論説
神社庁研修所研究会 研修のさらなる充実に向け
令和8年03月23日付
2面
神社庁研修所研究会が三月十二日に神社本庁で開催され、全国各地の神社庁研修所の主任講師・訓育主任をはじめ、講師・講師予定者や神社庁参事・事務担当者などが参加した。
神社庁研修所の運営に係る研究会は、これまで主任講師の委嘱期間である三年に一度を目処として「神社庁研修所主任講師・訓育主任研究会」が実施されてきた。今回より神社庁研修所に関する課題をより幅広く検討する場とすべく、名称を「神社庁研修所研究会」と改めて開催。初任神職研修における「神宮に関する講義」の教授方法の確認と、適切な中堅神職研修カリキュラム編成の周知徹底を目的とした。
第六十三回神宮式年遷宮の諸祭・諸行事が始まるなか、「神宮に関する講義」を主題としたことは時宜を得たものといへよう。研究会の成果が、神宮に関する正しい知識の修得、神宮崇敬の念の涵養、ひいては遷宮奉賛に向けた活動のさらなる推進にも繋がっていくことを期待したい。

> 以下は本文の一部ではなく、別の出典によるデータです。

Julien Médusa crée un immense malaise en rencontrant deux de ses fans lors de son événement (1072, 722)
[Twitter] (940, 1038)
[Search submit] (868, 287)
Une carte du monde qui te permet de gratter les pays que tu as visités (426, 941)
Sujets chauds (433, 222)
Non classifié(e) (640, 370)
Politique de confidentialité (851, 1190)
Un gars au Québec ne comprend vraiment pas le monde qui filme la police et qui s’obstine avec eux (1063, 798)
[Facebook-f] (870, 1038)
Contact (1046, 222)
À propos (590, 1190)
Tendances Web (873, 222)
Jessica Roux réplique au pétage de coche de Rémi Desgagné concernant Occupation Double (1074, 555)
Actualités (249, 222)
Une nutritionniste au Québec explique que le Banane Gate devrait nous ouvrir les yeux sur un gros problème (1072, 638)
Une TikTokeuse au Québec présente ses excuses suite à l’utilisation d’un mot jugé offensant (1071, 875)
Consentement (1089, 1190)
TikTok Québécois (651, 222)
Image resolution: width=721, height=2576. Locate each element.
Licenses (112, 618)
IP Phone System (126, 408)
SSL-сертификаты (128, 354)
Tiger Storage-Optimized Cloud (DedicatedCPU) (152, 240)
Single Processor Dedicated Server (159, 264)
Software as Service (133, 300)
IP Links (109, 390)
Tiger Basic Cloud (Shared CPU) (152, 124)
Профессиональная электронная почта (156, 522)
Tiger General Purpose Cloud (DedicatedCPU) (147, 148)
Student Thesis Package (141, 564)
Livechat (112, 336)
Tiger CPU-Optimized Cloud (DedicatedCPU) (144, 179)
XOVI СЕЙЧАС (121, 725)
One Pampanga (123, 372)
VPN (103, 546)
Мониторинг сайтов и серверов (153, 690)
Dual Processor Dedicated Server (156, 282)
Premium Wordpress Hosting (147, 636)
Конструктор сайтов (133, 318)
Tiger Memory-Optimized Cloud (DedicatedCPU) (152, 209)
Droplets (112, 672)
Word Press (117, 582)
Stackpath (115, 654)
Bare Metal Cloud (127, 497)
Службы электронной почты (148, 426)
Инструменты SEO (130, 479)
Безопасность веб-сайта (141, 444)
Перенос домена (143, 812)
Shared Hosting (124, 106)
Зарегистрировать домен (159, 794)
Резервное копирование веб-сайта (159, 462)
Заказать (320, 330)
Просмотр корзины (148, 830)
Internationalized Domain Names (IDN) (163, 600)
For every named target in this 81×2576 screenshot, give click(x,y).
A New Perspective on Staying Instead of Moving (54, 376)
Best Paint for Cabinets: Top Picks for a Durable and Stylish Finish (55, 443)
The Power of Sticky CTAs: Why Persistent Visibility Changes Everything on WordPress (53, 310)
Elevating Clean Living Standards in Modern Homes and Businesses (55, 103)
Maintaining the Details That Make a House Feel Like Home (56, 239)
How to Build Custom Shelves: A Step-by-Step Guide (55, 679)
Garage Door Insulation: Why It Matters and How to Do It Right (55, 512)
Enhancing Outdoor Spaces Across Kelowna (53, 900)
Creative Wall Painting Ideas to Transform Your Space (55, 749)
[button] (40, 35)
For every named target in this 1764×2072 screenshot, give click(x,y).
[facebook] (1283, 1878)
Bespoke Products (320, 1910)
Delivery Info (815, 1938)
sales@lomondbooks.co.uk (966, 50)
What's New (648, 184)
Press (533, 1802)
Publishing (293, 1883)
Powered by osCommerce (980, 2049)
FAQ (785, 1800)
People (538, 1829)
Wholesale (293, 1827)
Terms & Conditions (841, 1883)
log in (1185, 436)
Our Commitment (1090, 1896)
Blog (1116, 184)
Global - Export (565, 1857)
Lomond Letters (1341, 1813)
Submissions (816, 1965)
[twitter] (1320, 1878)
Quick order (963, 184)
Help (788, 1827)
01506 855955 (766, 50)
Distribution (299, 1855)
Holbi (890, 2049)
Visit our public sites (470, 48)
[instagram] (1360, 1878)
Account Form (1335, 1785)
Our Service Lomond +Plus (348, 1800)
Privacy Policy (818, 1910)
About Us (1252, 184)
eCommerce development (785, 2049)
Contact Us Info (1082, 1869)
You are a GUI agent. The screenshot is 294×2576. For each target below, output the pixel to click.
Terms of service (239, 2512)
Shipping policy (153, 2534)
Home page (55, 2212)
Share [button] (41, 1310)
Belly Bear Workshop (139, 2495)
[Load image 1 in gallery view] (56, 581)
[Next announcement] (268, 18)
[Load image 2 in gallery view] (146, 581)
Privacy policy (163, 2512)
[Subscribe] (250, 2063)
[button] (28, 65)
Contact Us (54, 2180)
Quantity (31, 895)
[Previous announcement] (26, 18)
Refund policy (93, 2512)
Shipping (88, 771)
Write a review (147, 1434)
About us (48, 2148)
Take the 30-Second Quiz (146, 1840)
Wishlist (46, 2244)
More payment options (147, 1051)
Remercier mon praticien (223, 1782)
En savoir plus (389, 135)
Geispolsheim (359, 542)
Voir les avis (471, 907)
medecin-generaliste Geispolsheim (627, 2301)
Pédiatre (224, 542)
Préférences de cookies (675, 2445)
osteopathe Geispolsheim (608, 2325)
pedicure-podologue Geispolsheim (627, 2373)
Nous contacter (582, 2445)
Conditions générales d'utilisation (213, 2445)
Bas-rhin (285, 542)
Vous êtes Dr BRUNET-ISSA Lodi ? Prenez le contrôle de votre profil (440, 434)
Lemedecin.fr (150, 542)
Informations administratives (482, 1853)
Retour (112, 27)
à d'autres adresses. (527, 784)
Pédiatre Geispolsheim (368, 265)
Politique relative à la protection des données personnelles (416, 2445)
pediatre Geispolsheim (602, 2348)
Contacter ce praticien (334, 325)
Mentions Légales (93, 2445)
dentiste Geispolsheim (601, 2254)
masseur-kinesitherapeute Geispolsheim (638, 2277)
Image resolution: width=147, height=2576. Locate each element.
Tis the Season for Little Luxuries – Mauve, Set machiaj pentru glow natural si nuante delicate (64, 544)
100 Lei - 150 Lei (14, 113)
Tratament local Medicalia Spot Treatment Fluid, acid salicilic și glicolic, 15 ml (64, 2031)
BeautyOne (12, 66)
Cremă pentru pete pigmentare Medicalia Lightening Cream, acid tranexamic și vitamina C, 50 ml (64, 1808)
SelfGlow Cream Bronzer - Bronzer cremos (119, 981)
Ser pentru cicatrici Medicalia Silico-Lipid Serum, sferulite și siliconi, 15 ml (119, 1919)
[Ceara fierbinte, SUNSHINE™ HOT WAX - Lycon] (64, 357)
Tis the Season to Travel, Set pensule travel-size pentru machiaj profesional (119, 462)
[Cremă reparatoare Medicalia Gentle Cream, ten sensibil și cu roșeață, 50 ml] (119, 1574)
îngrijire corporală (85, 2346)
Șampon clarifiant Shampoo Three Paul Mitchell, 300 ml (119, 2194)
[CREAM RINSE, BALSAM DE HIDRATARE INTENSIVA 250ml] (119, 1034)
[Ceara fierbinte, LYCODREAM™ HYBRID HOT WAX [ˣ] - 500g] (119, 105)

○ 初任神職研修は、「新たに任用された神職に対し、神社本庁・神社庁の組織を明確に認識せしめ、本庁包括下の神職としての自覚と連帯感を養ふことを目的とした研修」である。このうち「神宮に関する講義」は、平成十五年の研修制度の見直しにともなひ新たに設けられた科目で、「神宮に関する基本的な知識を講説し、神社本庁が神宮を本宗と仰ぎ、奉賛の誠を捧げる所以を明らかにするとともに、神宮大麻・暦の頒布、参宮の促進、式年遷宮の奉賛・啓発の活動が、神職としての使命であることを自覚せしめることを目標」としてゐる。
初任神職研修ではこのほか、「神職奉務心得」「神社本庁史」「祭祀関係実技」「神社実務」などが科目として設定されてゐる。いづれも養成機関で学んできたことの単なる復習といふことではなく、本庁包括下の神社において任用された神職が理解・修得しておくべき必須の内容ばかりといへよう。任用後の速やかな受講の徹底はもちろん、今回の研究会で取り上げた「神宮に関する講義」をはじめとする講義内容の一層の充実、さらに将来を見据ゑた講師の養成を切に望むものである。
○ 神宮については、本庁憲章第二条に「神社本庁は、神宮を本宗と仰ぎ、奉賛の誠を捧げる」とあり、また庁規第七十三条には「伊勢の神宮は、本庁の本宗として奉戴する」と明記されてゐる。これに基づき、斯界では神宮大麻・暦の頒布や参宮促進、式年遷宮の奉賛・啓発などの諸活動に邁進してをり、神社本庁における最も重要な事業の一つが本宗奉賛活動であるといへよう。この所以を理解するためには、戦後設立された神社本庁が神宮を本宗と仰ぐに至った経緯だけでなく、神宮の創祀以来の歴史や式年遷宮の制度といった神宮に関はる基本的事項、さらには皇室による御敬神などについても十分に知識を深めておく必要がある。
平成十五年の「神宮に関する講義」の新設に際しては「神社庁研修所科目別研究会・事務長会」や「『神宮史概説教授要領』及び階位検定講習会担当者研究会」が開催され、教授法の指導等がおこなはれた。それから二十年余を経るなかで、斯界内外の状況は大きく変化してゐる。今回の研究会を契機にこれまでの成果と課題を検証し、今後のあり方を考へていくやうなことも重要だらう。
○ 初任神職研修において、「神宮に関する講義」に充てられる時間は、わづか三時間。その限られた時間で、いかに神宮に係る要点を教授するかに講師たちは苦慮してゐる。今回の研究会における教授法の講義や、講師それぞれの工夫などに関する情報の共有は、とても有益なものだっただらう。
また、先述の「『神宮史概説教授要領』及び階位検定講習会担当者研究会」では、現在も「神宮に関する講義」の参考書として広く活用されてゐる『神宮史概説』の著者・鎌田純一皇學館大学名誉教授が講義。「時代を越えて神宮に奉仕してきた人々の姿を通して、神職として不変の精神である『誠』を如何に伝へるかがもっとも肝要」「単なる知識の詰め込みではなく、神職が奉仕する上での信仰の基礎となるやう教へていただきたい」と語ったといふ。
神宮に関する基本的な知識の講説などはもとより、かうしたことにも改めて留意しつつ、「神宮に関する講義」の充実を期していきたいものである。